Each of the three volumes contains over one hundred condensed books and articles on such wide-ranging topics as biography, philosophy, health and fitness, poets and their poetry, self-help, and even the basics of such sports as baseball and basketball. The best part is that almost every condensation is a mere two pages long. Don’t have time to wade through Herman Melville’s Moby Dick? No problem, it’s covered on pages 303 and 304 of Volume I. Don’t have time to fight your way through Tolstoy’s 1200 page classic War and Peace? Read the two page summary on pages 227 and 228 of Volume 2 instead. Love Shakespeare, but find Elizabethan English daunting? Try these quick summaries of King Lear and Romeo and Juliet written in modern English.

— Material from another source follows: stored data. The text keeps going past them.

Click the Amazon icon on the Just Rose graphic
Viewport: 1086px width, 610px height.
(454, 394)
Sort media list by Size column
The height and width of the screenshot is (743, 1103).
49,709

If you’re trying desperately to get ahead, but something just isn’t clicking, you may need to read The Seven Habits of Highly Effective People by Steven Covey or The One Minute Manager by Kenneth Blanchard and Spencer Johnson. Just for the fun of it you can explore sections on famous quotations, 500 vocabulary building words, and trivia about geography, history, art, architecture, literature and music. You’ll also find two page biographies of a number of great people including Churchill, Galileo, Einstein, Patton, Jackie Robinson, and Martin Luther King, Jr. There is literally something for everybody in each of these three delightful and entertaining volumes.
You would think that books that offered so much would “sell like hotcakes,” as they say. Unfortunately, under the original title, Compact Classics, the books didn’t sell well at all. When England’s friends told him where they were reading his books, he decided to rename the set, The Great American Bathroom Book with the subtitle, “Single-Sitting Summaries of All-Time Great Books.” They say “you’ve gotta have a gimmick,” and that was England’s gimmick. With the name change, sales went from mediocre to WOW!
The Great American Bathroom Book set has been out of print at times, but is available at present in various formats.